Most organizations offer incredible options to their employees for saving up for their retirement days, and one of the best ways is to invest in the 401(k) plans. However, aside from being a source of retirement benefits, if there are instances of an immediate financial crunch, you have to look no further. The 401(k) loans are an incredible way of sorting your short-term financial problem too. The interest rate is nominal and your deductions will be made directly from your paycheck. However, like every other form of “loan”, even the 401(k) loan has certain drawbacks.
So, before you arrive at a decision, acquaint yourself with the pros and cons of applying for a 401(k) loan as this might help you make a wise choice.
Pros of opting for 401(k) loan
- Convenient and less time consuming: One of the major reasons why people opt for 401(k) loans is that they are less time consuming and quite convenient. You don’t have to fill out lengthy forms or credit checks. Also, borrowing from your 401(K) plans is extremely easy as these loan requests do not generate an inquiry against your credit or affect your credit score in any way. With a few clicks on the website, your 401(k) loan request will be approved and within a few days, you will have the check in your hands. This process is completely confidential and doesn’t divulge the borrower’s personal details.
- Cost advantage: Other than the modest loan origination or administration fees, there’s no additional cost levied on you for tapping into your 401(k) reserves. All you have to do is specify the investment account from which you wish to borrow the money and those investments will be liquidated for the entire duration of the loan. Though you might lose some positive earnings that could have been generated by these investments for a short period of time, you will avoid any investment losses on this money at the same time.
- You pay interest to yourself: Your loan repayments to the 401(k) account you borrowed from, are usually allocated back into your portfolio investments. Moreover, you will be repaying more than what you borrowed to your account, which implies that you will be paying yourself the interest. This means that the 401(k) loan does not produce any impact on your retirement if any of the lost investment earnings match the interest paid by you.
Cons of opting for 401(k) loan
- You won’t be allowed to make contributions: 401(K) plans might be the perfect place to apply for a loan, but there are certain 401(k) plans that do not let you contribute to your account until the loan is completely paid off. Moreover, this restriction on contributing to your 401(k) plan hits you hard in two areas: contributions and tax advantages. Usually, you can only contribute $18, 500 to your 401(k) plan ($24,000 for people above 50). So, if the particular 401(k) plan doesn’t allow you to contribute to the plan when you have an outstanding loan, you will be losing out on the employer’s contribution as well. So, if you combine this amount with missing out on a match from the employer, it renders a double blow of missed savings.

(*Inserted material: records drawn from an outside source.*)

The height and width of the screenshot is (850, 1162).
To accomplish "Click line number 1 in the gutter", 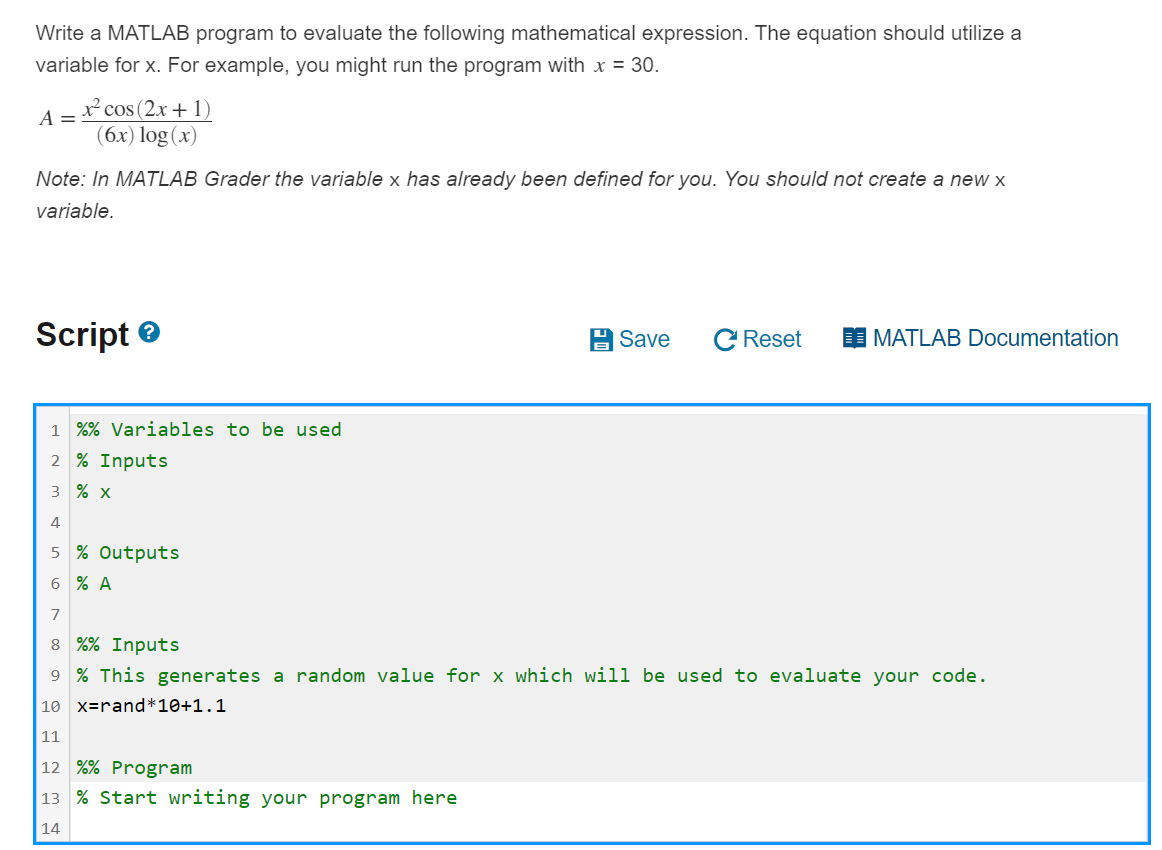I will point(55,429).
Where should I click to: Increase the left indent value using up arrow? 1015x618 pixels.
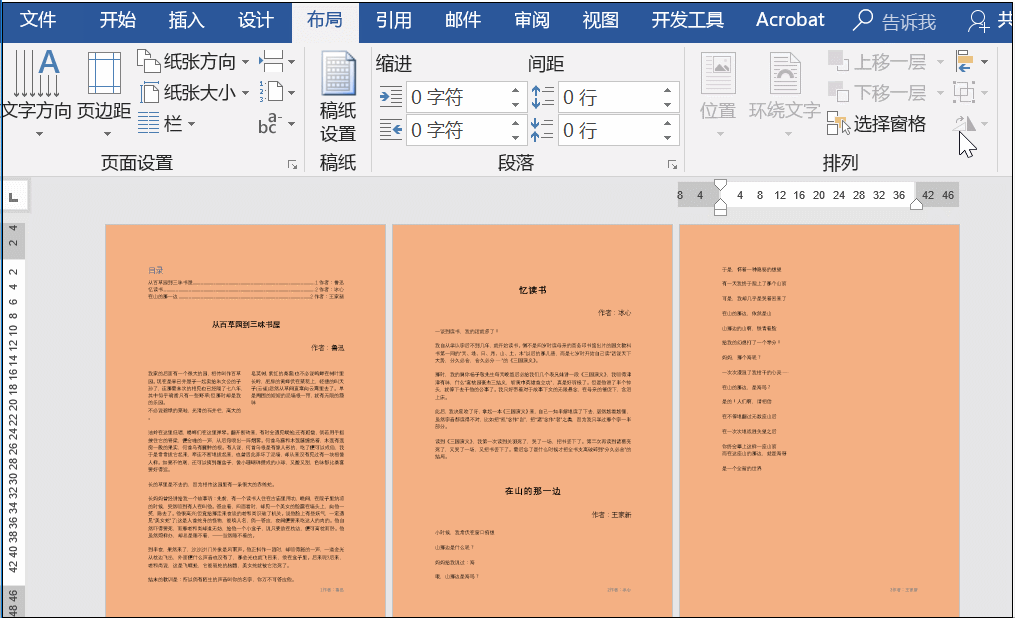pyautogui.click(x=516, y=90)
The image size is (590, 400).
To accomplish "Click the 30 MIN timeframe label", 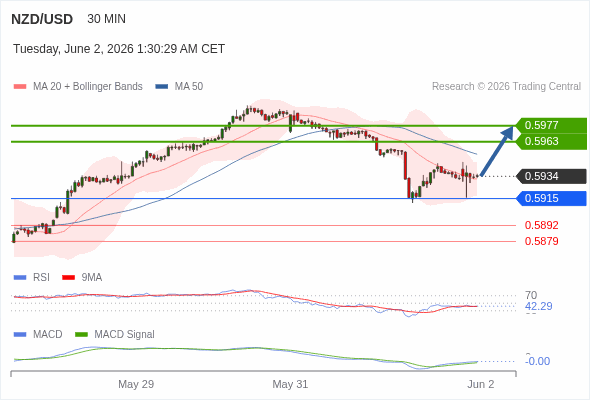I will 106,19.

- Paychecks become smaller: Usually, 401(k) loan repayments are initiated through paycheck deductions. This implies that your post-tax dollars are repaying the pre-tax money you saved, and this makes it more expensive. Also, these deductions will lead to a lower monthly income which isn’t conducive to the idea of comfortable living.
- You will still have to pay fees: Though 401(k) loan appears alluring owing to its low-interest rates, you will still have to bear the brunt of charge setup fees, annual administration costs and more. Moreover, the origination fees usually start at $75 and increase, depending on the provider.